[[ GIVEN INFORMATION open ]]
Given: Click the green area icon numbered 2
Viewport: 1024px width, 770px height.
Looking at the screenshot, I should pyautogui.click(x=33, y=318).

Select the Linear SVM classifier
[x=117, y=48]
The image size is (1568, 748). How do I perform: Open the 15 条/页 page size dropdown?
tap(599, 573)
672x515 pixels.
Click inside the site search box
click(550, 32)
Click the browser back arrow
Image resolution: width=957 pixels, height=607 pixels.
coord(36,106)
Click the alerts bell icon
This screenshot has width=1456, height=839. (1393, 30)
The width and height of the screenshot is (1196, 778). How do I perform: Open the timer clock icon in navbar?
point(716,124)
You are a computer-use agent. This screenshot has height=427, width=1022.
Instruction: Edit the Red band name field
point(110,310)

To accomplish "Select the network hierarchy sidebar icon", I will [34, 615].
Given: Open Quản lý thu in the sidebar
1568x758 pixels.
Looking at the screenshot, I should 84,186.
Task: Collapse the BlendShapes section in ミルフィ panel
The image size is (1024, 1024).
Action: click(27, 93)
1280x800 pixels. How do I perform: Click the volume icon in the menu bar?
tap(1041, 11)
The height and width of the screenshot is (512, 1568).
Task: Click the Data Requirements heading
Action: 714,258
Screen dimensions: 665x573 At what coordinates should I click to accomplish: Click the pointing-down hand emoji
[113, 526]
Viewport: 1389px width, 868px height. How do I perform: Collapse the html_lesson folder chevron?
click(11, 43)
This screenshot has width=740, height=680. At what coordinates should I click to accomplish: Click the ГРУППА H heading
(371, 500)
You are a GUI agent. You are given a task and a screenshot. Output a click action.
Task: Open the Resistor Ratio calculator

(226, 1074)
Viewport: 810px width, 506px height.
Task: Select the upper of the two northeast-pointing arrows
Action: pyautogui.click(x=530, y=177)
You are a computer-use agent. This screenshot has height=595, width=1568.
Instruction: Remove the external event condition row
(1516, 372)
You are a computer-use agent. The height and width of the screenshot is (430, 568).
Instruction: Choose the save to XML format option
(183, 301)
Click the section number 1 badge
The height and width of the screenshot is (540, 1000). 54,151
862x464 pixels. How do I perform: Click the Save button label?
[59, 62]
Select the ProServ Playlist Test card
[[ GIVEN INFORMATION closed ]]
- TASK ITEM -
Reproduce, exactly and only, the lines running from the one with "Click the section number 1 badge" to the end of the listing above.

- SOLVED EXERCISE -
Click the section number 1 badge
The height and width of the screenshot is (540, 1000). 54,151
862x464 pixels. How do I perform: Click the Save button label?
[59, 62]
Select the ProServ Playlist Test card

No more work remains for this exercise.